ほぼ ほぼ [0]【《略略》・《粗粗》】(副) 問題となる事柄に関して、完璧だというわけにはいかないが、こまかい点を除けば、その人なりに全体にわたって妥当だと判断される様子。〔「ほぼ」の口頭語的な強調表現〕 「工事は━予定どおりに進んでいる/不正融資のからくりが━明るみに出された」
―『新明解国語辞典』風
ほぼ ほぼ(副)〔俗〕「ほぼ」をくり返して、気持ちを強めた言い方。「定員が―埋(ウ)まった」〔二十世紀末から例が目立ち、二〇一〇年代に広まった〕
―『三省堂国語辞典』風
ほぼほぼ〈副〉自分の見るところでは、かなり確実に、また、その程度までかなり近く。
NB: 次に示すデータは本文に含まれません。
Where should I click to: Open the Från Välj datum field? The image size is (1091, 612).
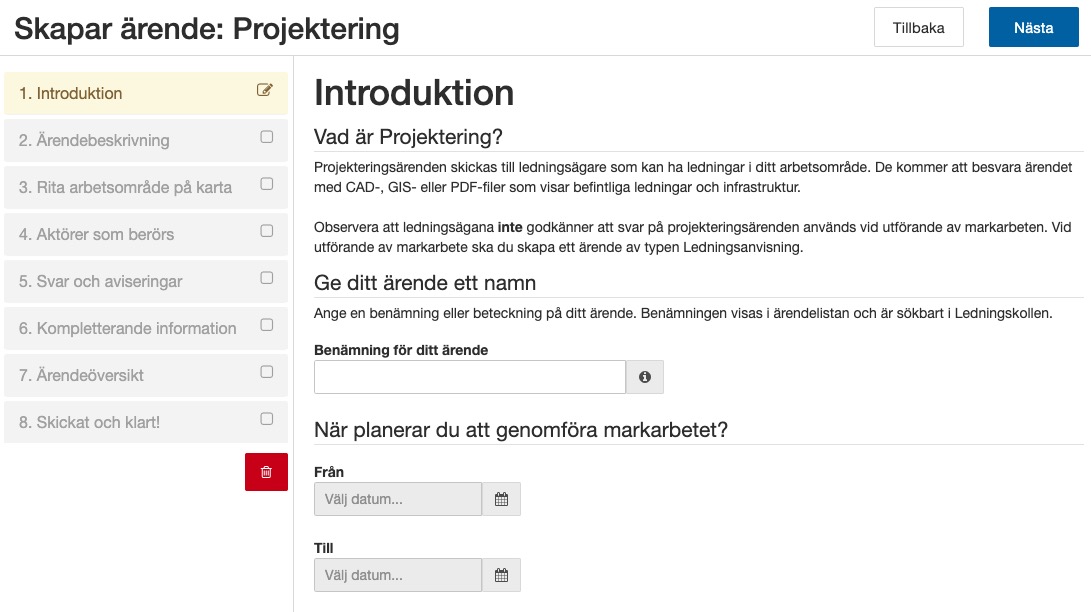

「締切までには―間に合うと思います・―八割がた完成です」[副詞「ほぼ」を繰り返したもの。「ほぼ」よりも話者自身の観点や期待がこもるぶん、話しているほうでは度合いを高めているつもりでも、受けとるほうからは不安に思われる場合もある]
―『三省堂現代新国語辞典』風
エモ・い [2] (形)〔emotionを形容詞化したものか〕 〔音楽などで〕接する人の心に、強く訴えかける働きを備えている様子だ。「彼女の新曲は何度聴いても━ね」
―『新明解国語辞典』風
げす・い[ゲスい](形)〔俗〕ゲスな感じだ。下品だ。やりかたが きたない。えげつない。「―下(シモ)ネタ・―質問」〔江戸時代からあり、二十一世紀に はいって特に多く使われる ことば〕
―『三省堂国語辞典』風
レガシー〈名〉[legacy]あるイベントのためにつくった施設が、のちのちまで再利用できること。また、その施設。「五輪後の―になれるかを議論する」[英語本来の意味は、「遺産」「遺物」]
―『三省堂現代新国語辞典』風
次いで、5位「ヘイト」、6位「スカーチョ」、7位「VR」、8位「食レポ」、9位「エゴサ」、10位「パリピ」。選外として「神ってる」「チャレンジ」「IoT」があった。5位以下の語釈は同社サイトに掲載されている。